Thursday, May 16, 2013

Faced...

I don't know what to look like anymore.

My hair doesn't match my beard.  And neither match my general appearance as a middle-aged boy in tee-shirt and sneakers.  My outward "look" has become a mish-mash of favorite pieces culled from various looks I've worn over the years, plus some things I've just made up, all stitched back together like a patchwork riot.

I don't know what to do about this.  Or if I should even do anything.  It's just something I noticed this morning, and felt I should share.  (And it was short.  I don't have time to write out any of the other, more important things I have to share, because they are complicated and involved and I am stupid fucking busy right now.  [Like, literally, stupid-busy.  My busy-ness is directly related to the stupidity of others.])

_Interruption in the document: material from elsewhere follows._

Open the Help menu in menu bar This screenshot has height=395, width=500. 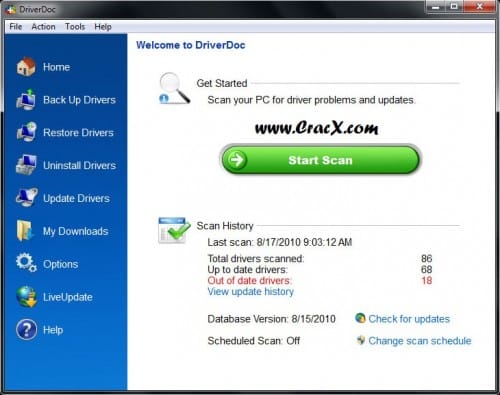(103, 27)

I guess this situation bothers me, now that I've noticed it.  But I'm not quite sure how, exactly.  Or why.  I think perhaps because it was apparently accidental, and I hadn't noticed it before.  Like, I have absolutely no problem going out in public looking like a complete dork.  I've done it many times.  But in each of those instances, that's what I was going for.  In this situation, on the other hand, I don't really know how I look at all.  I've been concentrating on the individual elements so closely that I've lost sight of the overall picture of how they all fit together.  And I found it disconcerting to suddenly realize, "Oh, shit!  How did I end up looking like this??  Does it look good or not?  Fuck, I can't even tell anymore!  And I have no idea what else I would rather do instead."

Wah, wah; boo hoo.  Whatever.  Again, not a major problem, but just something I noticed and felt like writing down.